- Created by: Emerging Media
- Country of origin: India

= Cricket Star =

Indian Television Series

Cricket Star is an interactive, multimedia talent hunt for the world's best young cricketer. The first season of Cricket Star aired from December 2006 to March 2007 on DoorDarshan and Zee TV. The passion, drama and energy captured the hearts and minds of millions of viewers who followed the unravelling story on television, across the Internet and through their mobile phones. The winner, Sukhvir Singh, was awarded a contract with Leicestershire County Cricket Club.

Cricket Star India is the first programme in a 5-year international roll out, and the new series is scheduled to air in early 2008. This series will focus on the exciting new Twenty20 format, which Cricket Star helped introduce into India, as the Cricket Star contestants were put through a series of Twenty20 matches to test their skills. Public interest and excitement around the Twenty20 format continues to grow following India's surprise win of the inaugural World Twenty20 in South Africa in 2007. With the growth of this novel format of the game, there are new opportunities for cricketers with Twenty20 skills to shine.

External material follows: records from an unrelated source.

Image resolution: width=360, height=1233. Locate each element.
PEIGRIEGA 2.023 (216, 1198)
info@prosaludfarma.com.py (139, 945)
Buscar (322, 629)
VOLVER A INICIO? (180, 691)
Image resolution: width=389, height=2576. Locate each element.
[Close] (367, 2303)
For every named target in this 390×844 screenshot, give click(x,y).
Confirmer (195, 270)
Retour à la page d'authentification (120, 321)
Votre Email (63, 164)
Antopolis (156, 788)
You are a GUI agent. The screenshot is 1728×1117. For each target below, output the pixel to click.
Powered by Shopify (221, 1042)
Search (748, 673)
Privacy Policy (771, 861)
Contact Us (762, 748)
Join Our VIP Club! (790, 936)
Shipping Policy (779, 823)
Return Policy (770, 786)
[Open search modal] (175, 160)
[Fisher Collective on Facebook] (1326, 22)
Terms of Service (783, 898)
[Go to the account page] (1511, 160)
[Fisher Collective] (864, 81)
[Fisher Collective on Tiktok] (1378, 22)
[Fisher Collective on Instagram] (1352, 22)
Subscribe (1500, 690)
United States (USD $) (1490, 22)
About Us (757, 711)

The Cricket Star formula is:
- A nationwide application and screening process creates a shortlist of talented candidates
- Candidates are invited to attend auditions in their region
- Celebrity judges, national selectors and professional coaches select a final group
- Finalists spend up to 10 weeks in the Cricket Star Academy and are subjected to a televised series of unique mental and physical tests and a range of patented cricketing challenges
- Weekly televised cricket matches at the academy involving cricket celebrities will give the candidates a chance to shine
- Extended televised coverage will portray life at the academy, the interaction between hopefuls and insights into their passion for the game
- Based on the performance each week the judges will score each pupil. The public will vote by phone, online or text to eliminate a pupil each week until only two remain. The final selection will be made by millions of television viewers in a dramatic final episode.